Company Overview
Genasys Inc. functions as a provider of critical communications hardware and software solutions designed to alert, inform, and protect people across the Asia Pacific, North and South America, Europe, the Middle East, and Africa. The company operates within the Technology sector, specifically classified under the Scientific & Technical Instruments industry, which typically involves the manufacturing of specialized equipment for research and industrial applications. This entity maintains a workforce of 187 employees and holds a total market capitalization of $79.12M, while generating annual revenue (TTM) of $50.88M. The market cap figure of $79.12M relative to its revenue of $50.88M indicates a valuation that is significantly higher than the revenue base, suggesting the market prices the company based on future growth potential or specific strategic assets rather than current profitability. The revenue of $50.88M generated by 187 employees suggests a capital-intensive or high-value-add business model where revenue per employee exceeds $270,000 annually, reflecting the specialized nature of its critical communications solutions.
Financial Health
The company reported revenue (TTM) of $50.88M alongside a net income (TTM) of -$14,851,000 and an EBITDA of -$12,699,000, revealing a substantial gap between top-line sales and bottom-line earnings that points to significant operating expenses or non-operating costs eroding profitability. Despite the negative net income, the business generated positive free cash flow of $1.90M, which indicates that the company retains cash after capital expenditures and provides a degree of financial flexibility to fund operations or strategic initiatives without immediate reliance on external financing. The gross margin stands at 40.7%, suggesting that the company retains a healthy portion of revenue after direct costs, whereas the operating margin of -1.5% and profit margin of -29.2% demonstrate that high overheads or other expenses are consuming the gross profits. On the balance sheet, cash holdings of $10.32M are insufficient to cover total debt of $16.89M, and the debt-to-equity ratio of 935.05% highlights an extremely leveraged capital structure that amplifies financial risk. The current ratio of 0.73 further underscores liquidity constraints, as current assets do not exceed current liabilities, indicating potential difficulty in meeting short-term obligations without refinancing or asset sales. Furthermore, the return on equity of -191.9% and return on assets of -12.8% reveal that management is currently generating negative returns on the capital invested by shareholders and the company's total asset base, respectively.
Valuation Assessment
The trailing P/E ratio is listed as N/A due to negative earnings, while the forward P/E is 11.29, implying that the market expects earnings to turn positive and grow significantly to justify the current price in the coming year. The price-to-book ratio is 43.75, which indicates a substantial market premium over the company's book value, suggesting investors are willing to pay a high multiple for the firm's equity despite current losses. Additionally, the price-to-sales ratio of 1.56 and the EV/EBITDA of -6.75 provide alternative valuation perspectives, showing that the company is trading at a premium relative to its sales while the negative EV/EBITDA reflects the impact of high debt and current unprofitability on enterprise value.
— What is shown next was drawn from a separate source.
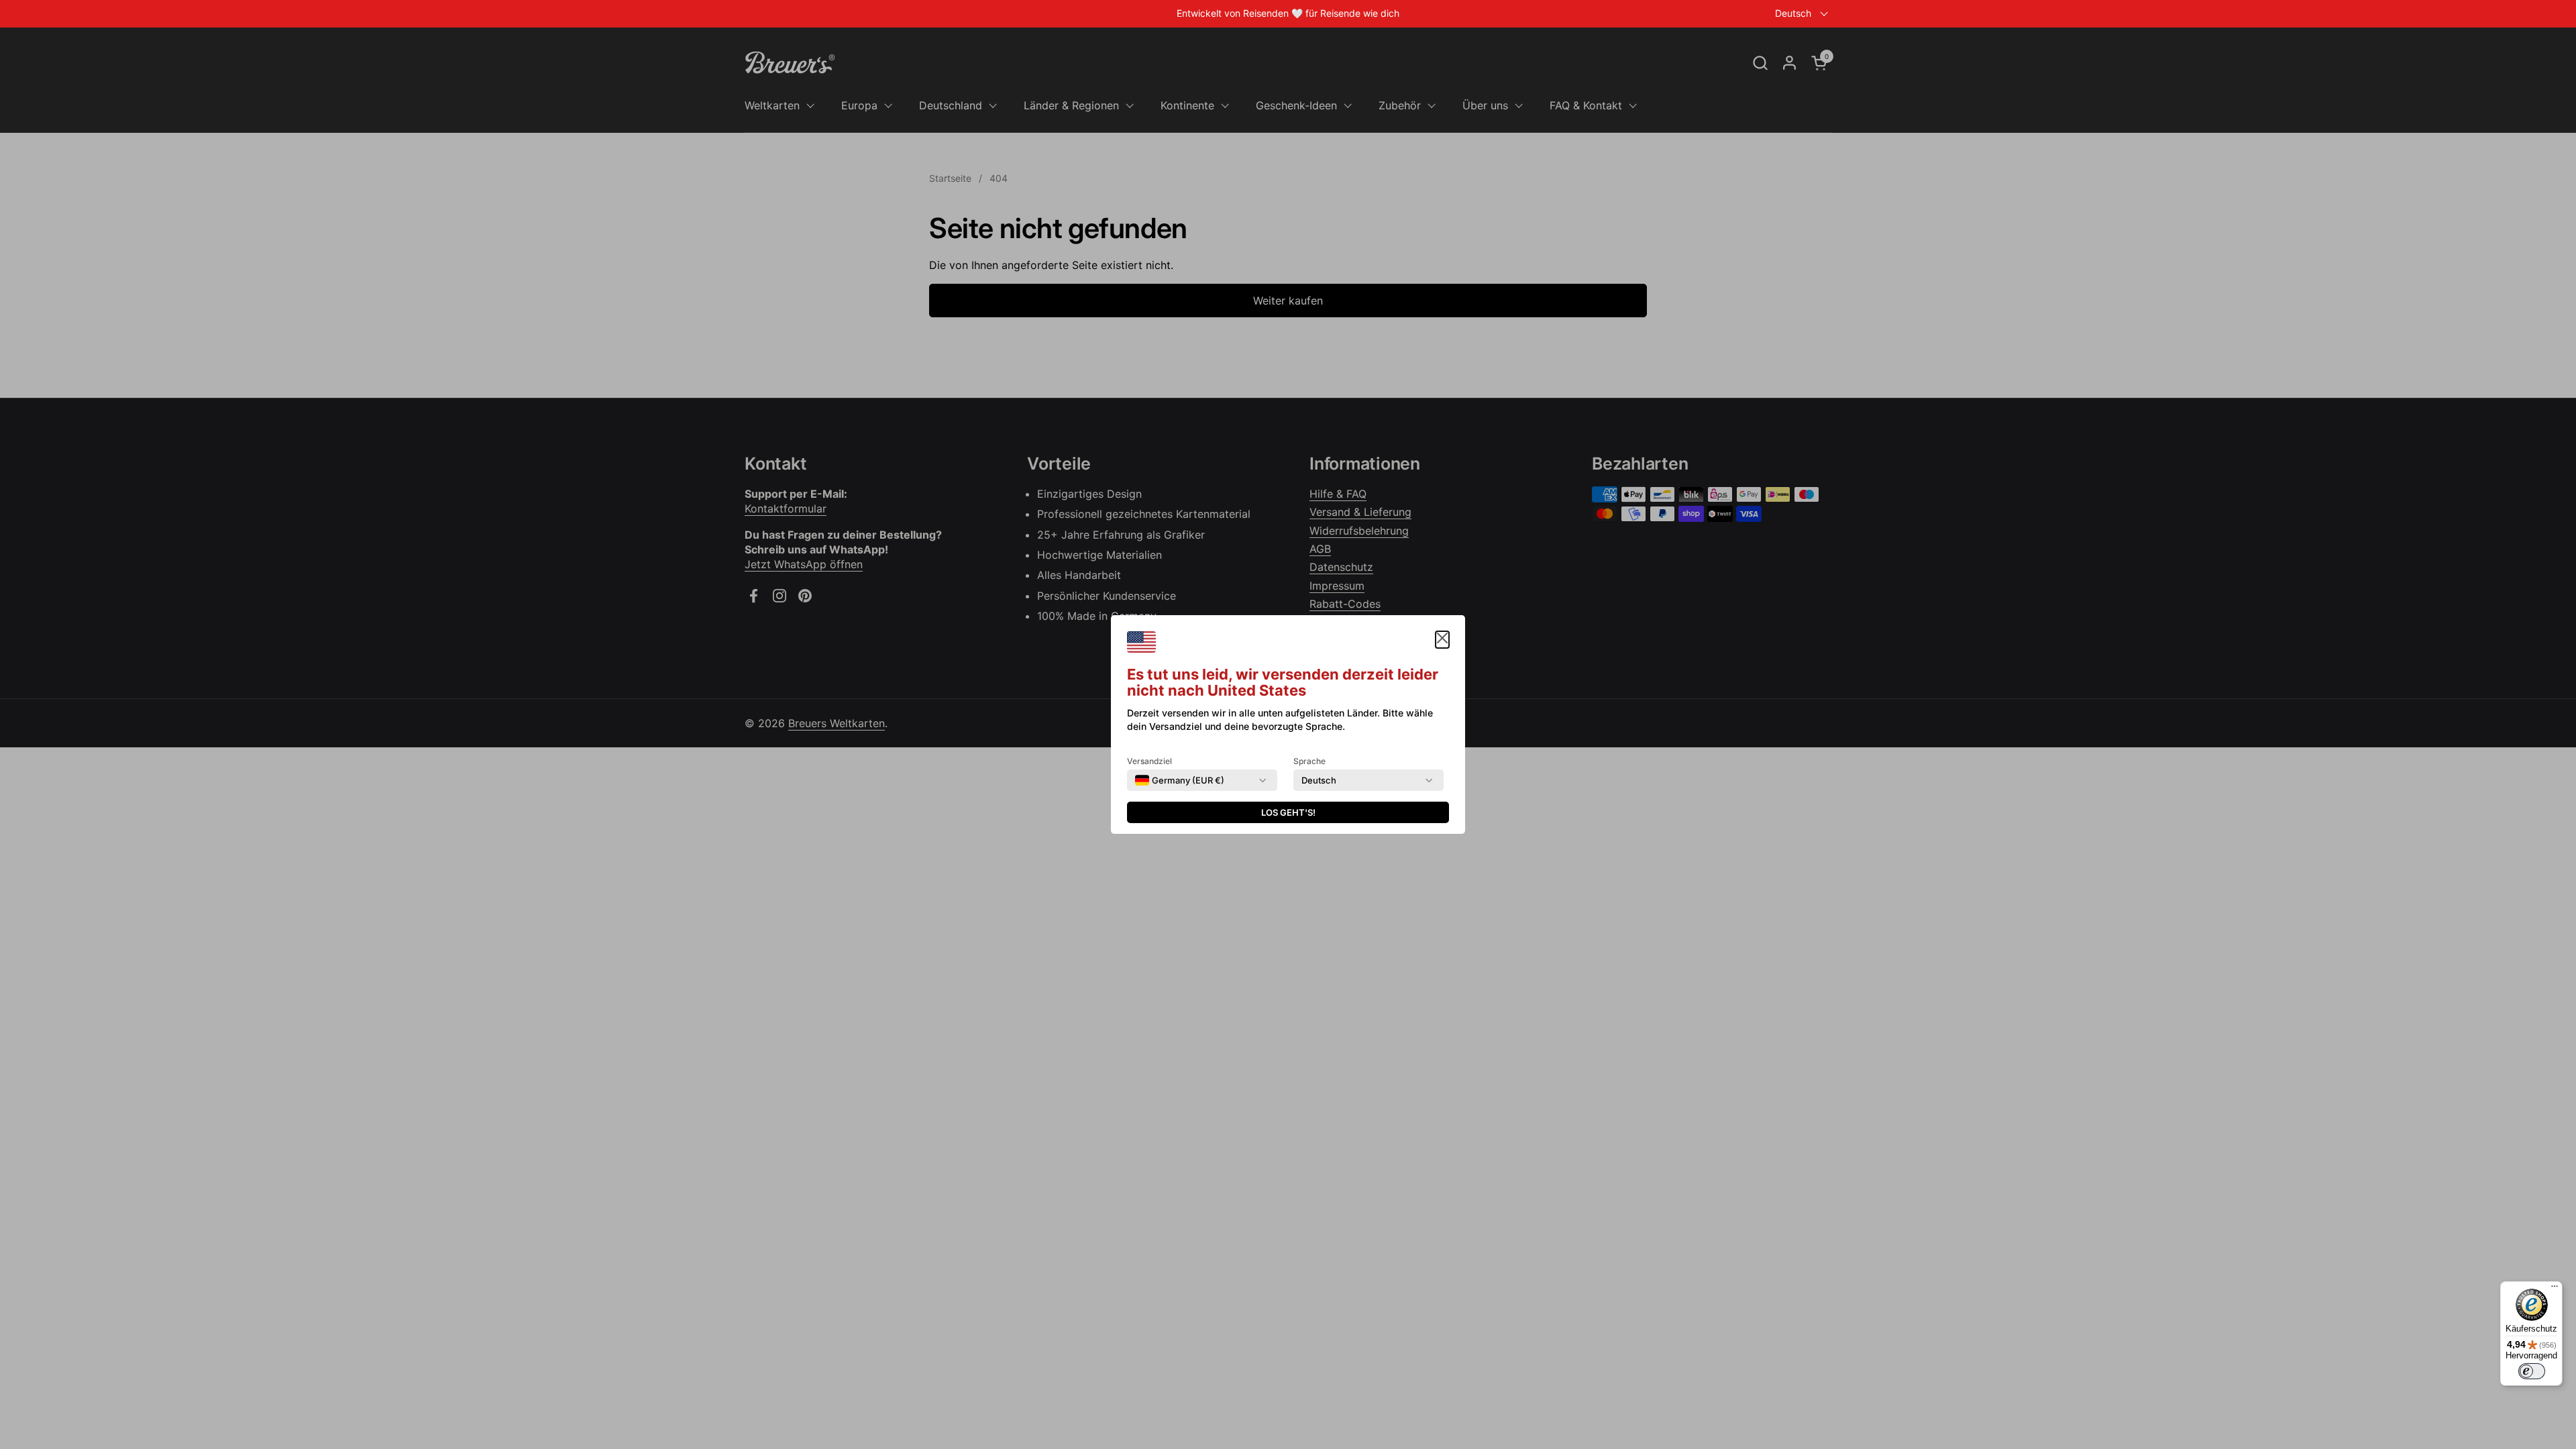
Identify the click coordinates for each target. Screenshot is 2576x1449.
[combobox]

The stock has a 52-week high of $2.70 and a 52-week low of $1.46, meaning the current trading price sits at approximately 69% below the 52-week high and roughly 35% above the 52-week low. The beta of 0.66 suggests that the stock exhibits lower volatility relative to the broader market, moving less than 66% as much as the overall market index during periods of fluctuation.
Growth & Income
The company achieved a revenue growth (YoY) of 145.9%, whereas earnings growth (YoY) is N/A due to the current net loss status, implying that revenue expansion is outpacing profitability as the business scales and potentially absorbs initial costs of expansion. Since the company does not pay dividends, the dividend yield is N/A and the payout ratio is 0.0%, indicating that all available earnings, if any, or retained cash are being reinvested into the business for growth rather than distributed to shareholders. This reinvestment strategy aligns with the high revenue growth rate, as the firm prioritizes scaling operations and market penetration over immediate income generation for investors. Overall, the growth and income profile is characterized by aggressive top-line expansion with no current income distribution, relying on future profitability to support shareholder value.